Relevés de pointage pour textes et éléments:
________

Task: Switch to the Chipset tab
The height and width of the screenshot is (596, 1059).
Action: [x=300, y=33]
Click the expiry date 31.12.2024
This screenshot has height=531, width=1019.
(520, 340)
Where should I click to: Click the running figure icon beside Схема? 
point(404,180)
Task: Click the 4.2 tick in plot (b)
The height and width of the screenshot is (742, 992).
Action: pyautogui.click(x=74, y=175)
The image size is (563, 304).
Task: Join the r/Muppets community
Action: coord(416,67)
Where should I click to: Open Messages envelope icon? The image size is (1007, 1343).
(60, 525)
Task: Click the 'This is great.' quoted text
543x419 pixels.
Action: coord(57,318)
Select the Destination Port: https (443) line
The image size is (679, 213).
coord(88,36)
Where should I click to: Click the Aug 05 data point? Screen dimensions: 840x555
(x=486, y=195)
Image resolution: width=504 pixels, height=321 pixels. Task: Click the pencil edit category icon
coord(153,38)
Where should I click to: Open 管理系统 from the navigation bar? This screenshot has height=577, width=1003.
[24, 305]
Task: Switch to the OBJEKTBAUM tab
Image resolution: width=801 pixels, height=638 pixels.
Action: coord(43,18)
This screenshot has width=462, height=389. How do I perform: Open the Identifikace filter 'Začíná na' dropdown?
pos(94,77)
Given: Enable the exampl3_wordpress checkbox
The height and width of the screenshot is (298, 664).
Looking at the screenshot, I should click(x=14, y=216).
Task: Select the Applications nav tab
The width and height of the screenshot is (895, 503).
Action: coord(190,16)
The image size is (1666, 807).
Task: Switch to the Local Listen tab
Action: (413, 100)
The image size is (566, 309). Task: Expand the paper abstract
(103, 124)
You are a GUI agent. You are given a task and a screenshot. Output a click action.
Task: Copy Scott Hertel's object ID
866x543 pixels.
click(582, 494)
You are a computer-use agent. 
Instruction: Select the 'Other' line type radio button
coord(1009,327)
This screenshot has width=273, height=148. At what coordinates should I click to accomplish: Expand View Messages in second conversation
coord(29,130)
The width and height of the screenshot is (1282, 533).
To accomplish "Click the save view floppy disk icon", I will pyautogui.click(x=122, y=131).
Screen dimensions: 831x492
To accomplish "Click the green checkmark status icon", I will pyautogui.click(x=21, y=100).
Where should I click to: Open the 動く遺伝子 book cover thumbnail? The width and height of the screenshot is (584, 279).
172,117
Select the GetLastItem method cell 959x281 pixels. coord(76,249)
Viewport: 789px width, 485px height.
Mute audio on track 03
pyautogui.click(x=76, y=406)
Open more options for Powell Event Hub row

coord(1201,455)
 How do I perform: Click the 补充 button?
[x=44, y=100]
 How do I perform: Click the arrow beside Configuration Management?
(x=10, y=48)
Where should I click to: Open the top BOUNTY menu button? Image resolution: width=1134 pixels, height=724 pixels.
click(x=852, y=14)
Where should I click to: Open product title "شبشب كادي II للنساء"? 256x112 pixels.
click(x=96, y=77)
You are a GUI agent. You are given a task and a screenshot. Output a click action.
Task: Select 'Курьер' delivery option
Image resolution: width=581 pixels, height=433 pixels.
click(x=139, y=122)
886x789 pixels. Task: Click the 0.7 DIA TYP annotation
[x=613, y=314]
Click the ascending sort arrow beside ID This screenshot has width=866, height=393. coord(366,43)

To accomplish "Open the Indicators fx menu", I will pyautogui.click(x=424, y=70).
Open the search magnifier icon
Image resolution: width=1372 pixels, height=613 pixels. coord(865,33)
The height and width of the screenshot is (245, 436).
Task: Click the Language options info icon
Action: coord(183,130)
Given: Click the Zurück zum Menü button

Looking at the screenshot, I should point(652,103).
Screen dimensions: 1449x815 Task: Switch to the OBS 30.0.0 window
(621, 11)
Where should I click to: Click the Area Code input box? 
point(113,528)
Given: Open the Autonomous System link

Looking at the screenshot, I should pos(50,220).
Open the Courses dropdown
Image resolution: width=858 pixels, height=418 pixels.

________

Pouvez-vous recopier l'intégralité de ce listing à l'identique, ligne par ligne ?

Task: Switch to the Chipset tab
The height and width of the screenshot is (596, 1059).
Action: [x=300, y=33]
Click the expiry date 31.12.2024
This screenshot has height=531, width=1019.
(520, 340)
Where should I click to: Click the running figure icon beside Схема? 
point(404,180)
Task: Click the 4.2 tick in plot (b)
The height and width of the screenshot is (742, 992).
Action: pyautogui.click(x=74, y=175)
The image size is (563, 304).
Task: Join the r/Muppets community
Action: coord(416,67)
Where should I click to: Open Messages envelope icon? The image size is (1007, 1343).
(60, 525)
Task: Click the 'This is great.' quoted text
543x419 pixels.
Action: coord(57,318)
Select the Destination Port: https (443) line
The image size is (679, 213).
coord(88,36)
Where should I click to: Click the Aug 05 data point? Screen dimensions: 840x555
(x=486, y=195)
Image resolution: width=504 pixels, height=321 pixels. Task: Click the pencil edit category icon
coord(153,38)
Where should I click to: Open 管理系统 from the navigation bar? This screenshot has height=577, width=1003.
[24, 305]
Task: Switch to the OBJEKTBAUM tab
Image resolution: width=801 pixels, height=638 pixels.
Action: coord(43,18)
This screenshot has width=462, height=389. How do I perform: Open the Identifikace filter 'Začíná na' dropdown?
pos(94,77)
Given: Enable the exampl3_wordpress checkbox
The height and width of the screenshot is (298, 664).
Looking at the screenshot, I should click(x=14, y=216).
Task: Select the Applications nav tab
The width and height of the screenshot is (895, 503).
Action: coord(190,16)
The image size is (1666, 807).
Task: Switch to the Local Listen tab
Action: (413, 100)
The image size is (566, 309). Task: Expand the paper abstract
(103, 124)
You are a GUI agent. You are given a task and a screenshot. Output a click action.
Task: Copy Scott Hertel's object ID
866x543 pixels.
click(582, 494)
You are a computer-use agent. 
Instruction: Select the 'Other' line type radio button
coord(1009,327)
This screenshot has width=273, height=148. At what coordinates should I click to accomplish: Expand View Messages in second conversation
coord(29,130)
The width and height of the screenshot is (1282, 533).
To accomplish "Click the save view floppy disk icon", I will pyautogui.click(x=122, y=131).
Screen dimensions: 831x492
To accomplish "Click the green checkmark status icon", I will pyautogui.click(x=21, y=100).
Where should I click to: Open the 動く遺伝子 book cover thumbnail? The width and height of the screenshot is (584, 279).
172,117
Select the GetLastItem method cell 959x281 pixels. coord(76,249)
Viewport: 789px width, 485px height.
Mute audio on track 03
pyautogui.click(x=76, y=406)
Open more options for Powell Event Hub row

coord(1201,455)
 How do I perform: Click the 补充 button?
[x=44, y=100]
 How do I perform: Click the arrow beside Configuration Management?
(x=10, y=48)
Where should I click to: Open the top BOUNTY menu button? Image resolution: width=1134 pixels, height=724 pixels.
click(x=852, y=14)
Where should I click to: Open product title "شبشب كادي II للنساء"? 256x112 pixels.
click(x=96, y=77)
You are a GUI agent. You are given a task and a screenshot. Output a click action.
Task: Select 'Курьер' delivery option
Image resolution: width=581 pixels, height=433 pixels.
click(x=139, y=122)
886x789 pixels. Task: Click the 0.7 DIA TYP annotation
[x=613, y=314]
Click the ascending sort arrow beside ID This screenshot has width=866, height=393. coord(366,43)

To accomplish "Open the Indicators fx menu", I will pyautogui.click(x=424, y=70).
Open the search magnifier icon
Image resolution: width=1372 pixels, height=613 pixels. coord(865,33)
The height and width of the screenshot is (245, 436).
Task: Click the Language options info icon
Action: coord(183,130)
Given: Click the Zurück zum Menü button

Looking at the screenshot, I should point(652,103).
Screen dimensions: 1449x815 Task: Switch to the OBS 30.0.0 window
(621, 11)
Where should I click to: Click the Area Code input box? 
point(113,528)
Given: Open the Autonomous System link

Looking at the screenshot, I should pos(50,220).
Open the Courses dropdown
Image resolution: width=858 pixels, height=418 pixels.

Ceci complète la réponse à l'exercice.